The battle over transgender women in women’s sports took an interesting turn last month during a hearing in a Montana Statehouse committee room. A lawyer arguing for the right of trans women to play on the girls’ team was presented with a scenario for how that might play out in 20 years’ time. She did not want to know.

In contention was House Bill 112, introduced by Republican Rep. John Fuller, which would exclude trans girls and young women from female sports teams at the K-12 and collegiate levels. Despite more people speaking against this step than for it, the bill has since been passed in the House by a 61-38 vote.

Similar bills have been introduced in many states – 23 at last count; a couple have been passed; and there is a draft law in Congress. The American Civil Liberties Union is leading the fight against these efforts, confident that the Biden administration and a 2020 Supreme Court decision is on their side.

At stake is the issue of fairness to girls and women. On average, men are stronger, bigger and faster than women. They may have their bodies doctored to look female and take hormones to counter testosterone, but it is likely they retain a competitive advantage. Girls deserve at least a fair start in sports.

And don’t forget how competitive school sport can be.

Barbara Ehardt, a legislator from Idaho (which passed its own law last year, since blocked by a federal judge), told the Montana Judiciary Committee hearing that allowing a transgender woman to compete on a collegiate women’s sports team would force teams at other schools to change their recruiting practices and seek transgender players of their own in order to remain competitive.

“Sports is one of the best examples at the college level of Pete and Repeat,” Ehardt, a sporty type herself, said. “We copy each other all the time in order to attain success, and recruiting for it is a perfect example of that.” 

Her most arresting claim, however, was this: “If you are willing to allow one biological male on the team you have to be willing, if 12 biological males try out for the team, to allow all 12 biological males to make it.

“You may say, well, that’s not going to happen, but that’s not the point; it could, and you have to be willing to let it.”

But the really interesting moment came when committee member Rep. Derek Skees, with some relish, put Ms Ehardt’s challenge to the ACLU lawyer. One speaker had suggested that transgender sportswomen are “super rare”, but 20 years down the track, would that remain true?

“Would you support a women’s sports team that would have all transgender, all biological males as transgender women?” he asks in the clip below.

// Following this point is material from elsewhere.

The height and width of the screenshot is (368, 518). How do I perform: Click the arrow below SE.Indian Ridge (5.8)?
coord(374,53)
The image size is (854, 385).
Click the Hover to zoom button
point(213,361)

For several seconds Ms S is lost for words. She then asks Skees to repeat his question so she understands “exactly what he is asking.” He obliges. Clearly she has never thought about what she might have to approve of if transgenderism booms under the official encouragement flowing freely again from the White House.

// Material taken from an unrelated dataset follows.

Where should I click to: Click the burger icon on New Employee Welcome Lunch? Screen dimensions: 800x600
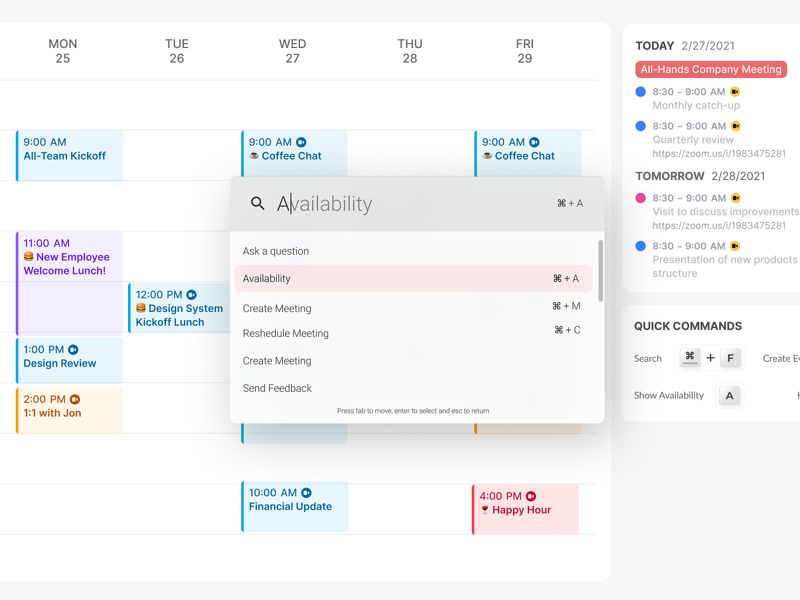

After another pregnant pause Ms S speaks carefully. She is sorry if she doesn’t answer his question, but she doesn’t want to speculate. “I will just say that transgender women are women, transgender girls are girls, and we are going to support bills that promote and protect their civil liberties and their civil rights.”

“I’ll take that as a Yes,” says her interrogator. Yes, she would support the absurdity of a women’s team made up entirely of natal males. She would have to. How could she draw a line?

Skees-2, Ms S-0.

Whether Rep. Skees believes his all-star team of trans-Amazons will eventuate is beside the point. It could. Nor does it matter that the issue of transgender athletes has not yet arisen in Montana schools. It will. Too many strange things have happened in the name of sexual rights to rule out anything – insist, as some of us may, that men are men and women are women.

It is worth noting that Rep. Fuller had a companion bill in the committee hearing: House Bill 113 would have banned the medical transitioning of children. This was voted down by 51-49 and a motion to have it reconsidered was defeated.

If nothing else, the majority attitude – widely held by sentimental and ideological folks alike – will ensure a continuing supply of transgender kids, all ready for recruitment by the the hockey and football teams.

And if, one day, there are enough for whole teams of transgender girls, well, problem solved. They can play each other.